:: Instructions to follow ::
Rewrite every item below, switching each "image size" to "image dimensions" and leaving everything else unchanged.

━━━━━━━━━━━━━━━━

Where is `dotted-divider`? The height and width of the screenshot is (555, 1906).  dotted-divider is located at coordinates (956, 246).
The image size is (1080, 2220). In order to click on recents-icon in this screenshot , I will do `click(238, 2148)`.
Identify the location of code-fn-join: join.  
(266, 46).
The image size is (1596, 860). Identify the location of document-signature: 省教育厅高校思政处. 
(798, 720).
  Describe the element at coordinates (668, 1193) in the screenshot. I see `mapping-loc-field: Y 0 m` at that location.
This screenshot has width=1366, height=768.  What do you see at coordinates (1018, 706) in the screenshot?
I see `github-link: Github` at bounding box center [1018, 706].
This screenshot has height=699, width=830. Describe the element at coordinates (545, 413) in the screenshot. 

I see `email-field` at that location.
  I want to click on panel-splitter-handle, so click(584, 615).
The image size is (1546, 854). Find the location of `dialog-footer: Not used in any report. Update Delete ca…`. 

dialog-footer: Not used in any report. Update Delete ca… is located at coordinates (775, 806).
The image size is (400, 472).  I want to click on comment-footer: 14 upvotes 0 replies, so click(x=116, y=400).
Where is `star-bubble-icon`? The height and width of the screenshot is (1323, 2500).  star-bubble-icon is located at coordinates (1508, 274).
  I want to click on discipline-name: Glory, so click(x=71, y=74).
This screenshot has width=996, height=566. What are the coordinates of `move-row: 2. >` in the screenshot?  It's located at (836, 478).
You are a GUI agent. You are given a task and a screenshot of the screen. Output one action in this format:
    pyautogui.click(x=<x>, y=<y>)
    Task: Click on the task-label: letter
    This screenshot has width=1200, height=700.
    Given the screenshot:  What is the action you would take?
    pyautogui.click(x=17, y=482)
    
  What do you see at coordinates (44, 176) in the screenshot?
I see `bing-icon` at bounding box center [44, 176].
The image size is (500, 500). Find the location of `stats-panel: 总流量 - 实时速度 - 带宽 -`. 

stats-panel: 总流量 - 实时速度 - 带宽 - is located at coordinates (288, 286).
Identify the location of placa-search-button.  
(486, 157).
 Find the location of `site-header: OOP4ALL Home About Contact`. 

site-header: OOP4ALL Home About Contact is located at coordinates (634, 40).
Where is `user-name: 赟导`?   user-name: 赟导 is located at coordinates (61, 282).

━━━━━━━━━━━━━━━━

:: Task answer ::
Where is `dotted-divider`? The height and width of the screenshot is (555, 1906).  dotted-divider is located at coordinates (956, 246).
The image dimensions is (1080, 2220). In order to click on recents-icon in this screenshot , I will do `click(238, 2148)`.
Identify the location of code-fn-join: join.  
(266, 46).
The image dimensions is (1596, 860). Identify the location of document-signature: 省教育厅高校思政处. 
(798, 720).
  Describe the element at coordinates (668, 1193) in the screenshot. I see `mapping-loc-field: Y 0 m` at that location.
This screenshot has width=1366, height=768.  What do you see at coordinates (1018, 706) in the screenshot?
I see `github-link: Github` at bounding box center [1018, 706].
This screenshot has height=699, width=830. Describe the element at coordinates (545, 413) in the screenshot. 

I see `email-field` at that location.
  I want to click on panel-splitter-handle, so click(584, 615).
The image dimensions is (1546, 854). Find the location of `dialog-footer: Not used in any report. Update Delete ca…`. 

dialog-footer: Not used in any report. Update Delete ca… is located at coordinates (775, 806).
The image dimensions is (400, 472).  I want to click on comment-footer: 14 upvotes 0 replies, so click(x=116, y=400).
Where is `star-bubble-icon`? The height and width of the screenshot is (1323, 2500).  star-bubble-icon is located at coordinates (1508, 274).
  I want to click on discipline-name: Glory, so click(x=71, y=74).
This screenshot has width=996, height=566. What are the coordinates of `move-row: 2. >` in the screenshot?  It's located at (836, 478).
You are a GUI agent. You are given a task and a screenshot of the screen. Output one action in this format:
    pyautogui.click(x=<x>, y=<y>)
    Task: Click on the task-label: letter
    This screenshot has width=1200, height=700.
    Given the screenshot:  What is the action you would take?
    pyautogui.click(x=17, y=482)
    
  What do you see at coordinates (44, 176) in the screenshot?
I see `bing-icon` at bounding box center [44, 176].
The image dimensions is (500, 500). Find the location of `stats-panel: 总流量 - 实时速度 - 带宽 -`. 

stats-panel: 总流量 - 实时速度 - 带宽 - is located at coordinates (288, 286).
Identify the location of placa-search-button.  
(486, 157).
 Find the location of `site-header: OOP4ALL Home About Contact`. 

site-header: OOP4ALL Home About Contact is located at coordinates (634, 40).
Where is `user-name: 赟导`?   user-name: 赟导 is located at coordinates (61, 282).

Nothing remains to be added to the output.